Ongwediva – Hundreds of people paid their last respects to late Peter Ekandjo, who was laid to rest at Ongwediva on Saturday. He died on January 8.
Ekandjo was a published author of two books, one of which was a biography that detailed his journey into exile and his days as a liberation fighter in the People’s Liberation Army ofNamibia fighting for freedom from colonial South Africa.
He later worked as a deputy director in the Namibia Central Intelligence Services (NCIS).

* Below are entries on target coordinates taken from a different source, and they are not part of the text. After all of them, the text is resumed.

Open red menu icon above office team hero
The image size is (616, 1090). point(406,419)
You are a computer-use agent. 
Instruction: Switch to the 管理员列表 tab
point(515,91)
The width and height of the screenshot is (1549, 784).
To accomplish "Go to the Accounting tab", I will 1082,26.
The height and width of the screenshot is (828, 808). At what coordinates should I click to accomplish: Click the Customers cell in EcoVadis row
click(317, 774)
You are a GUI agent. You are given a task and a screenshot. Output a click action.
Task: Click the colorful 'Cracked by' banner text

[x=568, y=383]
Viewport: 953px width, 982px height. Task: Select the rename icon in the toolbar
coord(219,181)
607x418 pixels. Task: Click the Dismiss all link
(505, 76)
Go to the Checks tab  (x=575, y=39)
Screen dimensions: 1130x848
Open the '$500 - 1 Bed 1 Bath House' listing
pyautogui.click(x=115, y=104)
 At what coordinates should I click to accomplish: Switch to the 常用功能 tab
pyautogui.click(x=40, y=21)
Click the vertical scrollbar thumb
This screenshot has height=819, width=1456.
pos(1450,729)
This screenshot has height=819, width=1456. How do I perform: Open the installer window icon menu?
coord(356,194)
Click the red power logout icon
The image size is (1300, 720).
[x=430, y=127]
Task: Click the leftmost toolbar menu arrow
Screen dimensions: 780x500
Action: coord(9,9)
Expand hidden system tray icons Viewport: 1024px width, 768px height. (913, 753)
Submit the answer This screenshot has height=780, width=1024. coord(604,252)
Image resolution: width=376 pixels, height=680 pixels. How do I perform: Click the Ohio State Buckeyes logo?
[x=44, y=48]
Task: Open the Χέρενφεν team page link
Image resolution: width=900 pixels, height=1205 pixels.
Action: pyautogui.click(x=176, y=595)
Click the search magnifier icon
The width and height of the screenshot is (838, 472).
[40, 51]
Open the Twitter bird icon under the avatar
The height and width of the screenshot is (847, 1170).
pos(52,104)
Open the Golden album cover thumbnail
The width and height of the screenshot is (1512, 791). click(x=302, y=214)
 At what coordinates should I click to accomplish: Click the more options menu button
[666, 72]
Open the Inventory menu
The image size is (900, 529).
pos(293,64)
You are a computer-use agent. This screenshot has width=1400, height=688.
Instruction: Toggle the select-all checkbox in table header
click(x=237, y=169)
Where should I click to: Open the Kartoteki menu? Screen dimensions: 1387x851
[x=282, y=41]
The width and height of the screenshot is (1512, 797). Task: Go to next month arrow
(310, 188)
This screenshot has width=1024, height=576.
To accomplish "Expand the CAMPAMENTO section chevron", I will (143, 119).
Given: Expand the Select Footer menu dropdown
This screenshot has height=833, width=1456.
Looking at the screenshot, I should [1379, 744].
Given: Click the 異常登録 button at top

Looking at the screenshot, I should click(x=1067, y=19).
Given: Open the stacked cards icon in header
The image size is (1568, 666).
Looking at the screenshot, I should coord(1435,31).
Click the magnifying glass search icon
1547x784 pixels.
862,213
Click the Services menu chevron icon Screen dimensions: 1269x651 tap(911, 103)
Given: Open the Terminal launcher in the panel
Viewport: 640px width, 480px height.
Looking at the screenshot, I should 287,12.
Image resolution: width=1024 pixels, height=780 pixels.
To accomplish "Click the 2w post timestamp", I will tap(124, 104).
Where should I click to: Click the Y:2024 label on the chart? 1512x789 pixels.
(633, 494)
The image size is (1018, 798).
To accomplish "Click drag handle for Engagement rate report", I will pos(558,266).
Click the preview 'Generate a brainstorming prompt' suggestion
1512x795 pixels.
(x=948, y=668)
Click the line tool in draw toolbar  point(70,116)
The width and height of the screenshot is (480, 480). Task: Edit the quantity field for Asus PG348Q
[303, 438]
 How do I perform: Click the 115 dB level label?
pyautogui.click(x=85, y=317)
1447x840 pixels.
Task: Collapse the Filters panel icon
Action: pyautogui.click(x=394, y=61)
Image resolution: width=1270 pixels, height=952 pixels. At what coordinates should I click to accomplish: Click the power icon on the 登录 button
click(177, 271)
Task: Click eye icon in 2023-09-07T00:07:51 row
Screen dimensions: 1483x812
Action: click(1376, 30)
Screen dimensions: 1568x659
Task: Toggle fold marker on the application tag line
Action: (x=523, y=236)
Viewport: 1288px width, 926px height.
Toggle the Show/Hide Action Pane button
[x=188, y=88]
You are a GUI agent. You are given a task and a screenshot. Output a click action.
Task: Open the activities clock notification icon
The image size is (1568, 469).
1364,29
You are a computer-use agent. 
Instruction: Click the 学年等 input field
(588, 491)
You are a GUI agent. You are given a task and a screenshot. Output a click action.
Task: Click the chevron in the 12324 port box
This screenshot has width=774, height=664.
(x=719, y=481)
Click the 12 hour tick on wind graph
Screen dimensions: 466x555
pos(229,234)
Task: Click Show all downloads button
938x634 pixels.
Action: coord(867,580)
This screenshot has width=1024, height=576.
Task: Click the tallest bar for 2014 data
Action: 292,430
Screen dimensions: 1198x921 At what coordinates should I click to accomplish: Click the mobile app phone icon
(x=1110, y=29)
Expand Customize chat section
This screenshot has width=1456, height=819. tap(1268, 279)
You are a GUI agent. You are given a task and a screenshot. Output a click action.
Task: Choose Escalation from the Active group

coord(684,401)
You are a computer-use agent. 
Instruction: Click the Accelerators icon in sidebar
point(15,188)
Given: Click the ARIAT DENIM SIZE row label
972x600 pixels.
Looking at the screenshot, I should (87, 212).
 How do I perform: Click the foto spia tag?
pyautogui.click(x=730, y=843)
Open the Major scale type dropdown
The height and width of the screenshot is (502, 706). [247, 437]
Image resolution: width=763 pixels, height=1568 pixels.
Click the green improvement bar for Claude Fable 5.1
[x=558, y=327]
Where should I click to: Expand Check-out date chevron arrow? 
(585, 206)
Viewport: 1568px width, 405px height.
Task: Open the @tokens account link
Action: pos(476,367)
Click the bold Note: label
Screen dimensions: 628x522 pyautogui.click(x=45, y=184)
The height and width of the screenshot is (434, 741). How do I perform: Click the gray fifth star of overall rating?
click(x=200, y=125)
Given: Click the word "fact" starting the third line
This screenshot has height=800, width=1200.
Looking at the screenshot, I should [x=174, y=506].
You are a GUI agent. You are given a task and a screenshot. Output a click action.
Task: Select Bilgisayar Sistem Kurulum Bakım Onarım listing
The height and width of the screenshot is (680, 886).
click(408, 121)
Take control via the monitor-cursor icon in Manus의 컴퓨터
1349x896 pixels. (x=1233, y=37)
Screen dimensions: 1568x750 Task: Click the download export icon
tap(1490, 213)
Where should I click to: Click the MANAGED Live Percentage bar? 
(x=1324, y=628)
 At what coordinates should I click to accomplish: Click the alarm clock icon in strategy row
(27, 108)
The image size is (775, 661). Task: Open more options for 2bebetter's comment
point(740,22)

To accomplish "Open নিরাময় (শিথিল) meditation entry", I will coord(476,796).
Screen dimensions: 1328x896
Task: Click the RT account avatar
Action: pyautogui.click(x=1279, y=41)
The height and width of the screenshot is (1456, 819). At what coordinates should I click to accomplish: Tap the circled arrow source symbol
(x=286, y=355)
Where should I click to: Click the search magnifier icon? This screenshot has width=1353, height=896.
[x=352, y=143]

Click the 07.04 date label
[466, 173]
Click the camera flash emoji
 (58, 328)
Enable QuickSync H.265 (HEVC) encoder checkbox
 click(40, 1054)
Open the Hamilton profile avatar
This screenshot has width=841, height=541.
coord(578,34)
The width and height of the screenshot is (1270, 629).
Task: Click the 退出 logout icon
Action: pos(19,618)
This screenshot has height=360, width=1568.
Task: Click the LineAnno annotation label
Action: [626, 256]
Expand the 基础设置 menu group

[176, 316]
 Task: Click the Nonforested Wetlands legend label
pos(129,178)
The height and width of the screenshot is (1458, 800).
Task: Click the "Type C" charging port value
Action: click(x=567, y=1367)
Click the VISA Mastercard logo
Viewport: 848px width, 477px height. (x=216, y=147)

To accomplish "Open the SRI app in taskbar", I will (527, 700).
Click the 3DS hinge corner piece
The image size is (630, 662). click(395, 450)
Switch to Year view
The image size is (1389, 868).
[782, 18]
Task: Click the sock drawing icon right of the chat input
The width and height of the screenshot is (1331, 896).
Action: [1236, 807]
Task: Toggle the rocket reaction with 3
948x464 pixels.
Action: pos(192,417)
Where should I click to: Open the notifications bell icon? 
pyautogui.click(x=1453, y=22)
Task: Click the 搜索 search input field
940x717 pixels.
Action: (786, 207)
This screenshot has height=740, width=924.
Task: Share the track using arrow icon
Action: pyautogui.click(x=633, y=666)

President Hage Geingob described Ekandjo as a pillar of strength and a source of inspiration to present and future generations. “He was a tested officer, who was involved in a number of battles inside and outside Namibia. Even though he is no longer with us, he will surely be remembered by the present and the future generations for his contribution to the independence of the Republic of Namibia,” said President Geingob, in a speech read on his behalf by Namibia Central Intelligence Services Director General Phillemon Malima.
Speeches by founding president Dr Sam Nujoma, former president Dr Hifikepunye Pohamba and secretary general of Swapo Nangolo Mbumba were also read during the memorial service.
Born on January 1, 1959 Petrus Norte Kaboy Ekandjo at Omatando village, which now forms part of Ongwediva Town, Ekandjo joined the liberation struggle at the tender age of 16 years. He left the country in 1977 and joined the People Liberation Army of Namibia (PLAN) that same year. As a plan fighter Ekandjo was tasked to carry out underground work forPLAN inside Namibia and secretly organised Swapo activities within the country.
He was captured in 1986 and endured six months of torture by the South African army at Oshakati Army Base. In October 1986, he managed to escape from captivity and went back into exile.
Ekandjo returned home in 1989 with other Namibians that were in exile. Apart from his work in PLAN and NCIS Ekandjo also authored two books, titled ‘The Jungle Fighter’ and ‘The Volunteer Army’. In ‘The Jungle Fighter’, Ekandjo narrated his life as a freedom fighter and the severe physical and psychological torture he endured at the hands of the colonial South African troops.
He is survived by his wife, Maria, his elderly mother, Susana Ndapohoni Mulogeni, four children and his siblings, including Prosecutor General Olivia Imalwa and former councillor of Ongwediva Constituency, Thikameni Ekandjo.